Are dolphinariums saving dolphins from slaughter?

No, they dont!

We have been reporting from Taiji regularly since 2004, and the most shocking aspect of the dolphin drive hunt is the active role that some dolphinariums and the captivity industry play in sustaining the hunt.  Dolphinariums are always looking for ways to obtain more dolphins.  This is because, unknown to the public, dolphins die prematurely in captivity at a very high rate.  Many times, the fishermen of Taiji will drive a large school of bottlenose dolphins, pilot whales, or false killer whales into the killing Cove, and dolphin trainers and marine mammal veterinarians flock to the scene to seek out the best-looking dolphins for their display facilities.  By doing business with the dolphin killers, they are helping to maintain the dolphin drive hunts.

A live dolphin sold to a dolphinarium brings in a much higher profit than does a dead dolphin sold as meat, which brings in about US$500-600, depending on the size of the dolphin.  In Taiji, live, trained bottlenose dolphins have been sold for as much as US$155,000 each.  The dolphin massacres in Japan will likely continue for as long as members of the international dolphin display industry reward the fishermen with thousands of dollars for animals that are deemed suitable for commercial exploitation in captivity.  The captivity industry that works together with the Japanese dolphin killers are a major reason that the dolphin slaughter is still going on.

Dolphinariums that purchase dolphins from the dolphin killers will tell you they are “saving” the dolphins from slaughter.  We view this as nothing but propaganda, aimed at concealing the fact that they are fuelling the dolphin hunt by making it tremendously profitable.  Working side by side, dolphin trainers and fishermen force the dolphins into shallow water, haul the dolphins ashore and line them up.  The trainers then inspect the dolphins one by one, choosing only the ones that can be used in dolphin shows and captive dolphin swim programs.  They are typically looking for young, unblemished dolphins.  They “save” only the ones that can be commercially exploited in the display industry.  The ones that are too old, too young, have the wrong gender or have too many blemishes are not worth “saving” to them, so they let the dolphin hunters kill them.
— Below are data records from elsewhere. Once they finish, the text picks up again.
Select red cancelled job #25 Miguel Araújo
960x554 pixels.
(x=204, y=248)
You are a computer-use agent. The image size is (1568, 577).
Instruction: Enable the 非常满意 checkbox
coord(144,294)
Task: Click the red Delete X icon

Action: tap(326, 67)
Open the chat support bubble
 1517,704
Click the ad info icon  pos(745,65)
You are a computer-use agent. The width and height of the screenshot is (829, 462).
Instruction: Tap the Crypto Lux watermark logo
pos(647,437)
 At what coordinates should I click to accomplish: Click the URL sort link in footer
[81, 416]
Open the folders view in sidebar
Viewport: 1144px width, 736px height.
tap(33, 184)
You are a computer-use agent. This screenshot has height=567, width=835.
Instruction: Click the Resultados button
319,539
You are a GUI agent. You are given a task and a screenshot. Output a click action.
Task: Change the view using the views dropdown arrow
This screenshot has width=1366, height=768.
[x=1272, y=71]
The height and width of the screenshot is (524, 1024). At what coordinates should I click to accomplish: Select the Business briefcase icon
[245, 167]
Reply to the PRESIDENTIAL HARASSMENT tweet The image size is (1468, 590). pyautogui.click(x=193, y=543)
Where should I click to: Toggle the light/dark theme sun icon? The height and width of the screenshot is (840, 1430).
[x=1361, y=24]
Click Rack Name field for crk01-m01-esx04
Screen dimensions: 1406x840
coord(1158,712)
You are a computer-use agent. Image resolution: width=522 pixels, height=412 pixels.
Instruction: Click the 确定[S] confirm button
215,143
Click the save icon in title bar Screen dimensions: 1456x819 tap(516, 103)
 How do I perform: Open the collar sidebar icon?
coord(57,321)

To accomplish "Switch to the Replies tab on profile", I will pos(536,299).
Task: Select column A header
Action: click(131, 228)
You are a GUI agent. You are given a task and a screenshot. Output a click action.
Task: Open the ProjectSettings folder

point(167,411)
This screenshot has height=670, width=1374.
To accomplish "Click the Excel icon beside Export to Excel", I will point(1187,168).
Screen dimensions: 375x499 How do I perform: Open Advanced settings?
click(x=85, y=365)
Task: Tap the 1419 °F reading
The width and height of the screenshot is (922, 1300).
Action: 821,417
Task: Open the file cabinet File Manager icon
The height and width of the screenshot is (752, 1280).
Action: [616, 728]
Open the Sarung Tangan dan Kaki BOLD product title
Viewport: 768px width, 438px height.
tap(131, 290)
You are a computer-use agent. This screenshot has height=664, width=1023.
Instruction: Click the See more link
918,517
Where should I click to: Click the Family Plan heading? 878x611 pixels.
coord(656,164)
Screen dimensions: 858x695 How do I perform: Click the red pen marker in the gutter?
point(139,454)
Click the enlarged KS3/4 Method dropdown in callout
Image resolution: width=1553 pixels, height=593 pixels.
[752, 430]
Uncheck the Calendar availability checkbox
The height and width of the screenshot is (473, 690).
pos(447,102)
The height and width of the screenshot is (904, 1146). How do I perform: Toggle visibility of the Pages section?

We have seen dolphin trainers assist the hunters in bringing the rejects to the killing Cove to have their throats slit or their necks spiked.  They don’t even bother to inspect the very young babies, knowing that they can’t be used in dolphin shows.  Using ropes and physical force, dolphin trainers separate the babies from their mothers.  They haul the mothers close to the rocky beach to measure and inspect them.  The babies cry out, but they are doomed.  The dolphin trainers are not going to help them.  If these dolphin trainers and marine mammal veterinarians were into “saving” dolphins, they would be there with a protest sign and video cameras, just like we are.  Instead, they take advantage of the dolphin slaughter to nourish the huge profits made from captive dolphins.

The grueling selection process drags on for several hours, and some dolphins die either from shock, injuries or exhaustion during this time.  Some make frantic attempts at staying at the surface of the water, but their pectoral fins have been dislocated or broken.  An injured dolphin is worth nothing to the aquarium industry, and the dolphin trainers simply haul the dying dolphins back into the water and dump them, showing no emotion whatsoever.

In recent years, “freak” dolphins have been especially prized by the local Taiji Whale Museum, which is based just around the corner from the killing Cove.  The Taiji Whale Museum is owned by the town government of Taiji.  They are major brokers of wild dolphins all over the world.  A few years ago, a bottlenose dolphin was caught with four fins – that is with two vestigial fins near its tail.  The dolphin was a prized “freak show” at the Taiji Whale Museum until it died after 5 years, far shorter than it would have survived in the wild.  More recently, several albino dolphins have shown up in the drive hunts – their mothers were slaughtered along with the rest of their pod, and they were put on display at the Museum.

The World Association of Zoos and Aquariums (WAZA) has a “policy” that its member zoos and aquariums should not get captive dolphins from drive hunts, but this policy was routinely violated by WAZA members, including the Japan Association of Zoos and Aquariums (JAZA).  Finally, after a ten year campaign by Earth Island’s Save Japan Dolphins and other organizations, such as the Elsa Nature Conservancy of Japan, Sea Shepherd Conservation Society, and Australia for Dolphins, WAZA took action, giving JAZA members a choice of stopping the sourcing of captive dolphins from Taiji hunts or leaving WAZA.  After a tumultuous vote, JAZA members agreed to end captures of live dolphins in the Taiji hunts.  We believe this will have a significant adverse impact on the Taiji hunters, as they will miss out on millions of yen for live dolphins from JAZA member aquariums.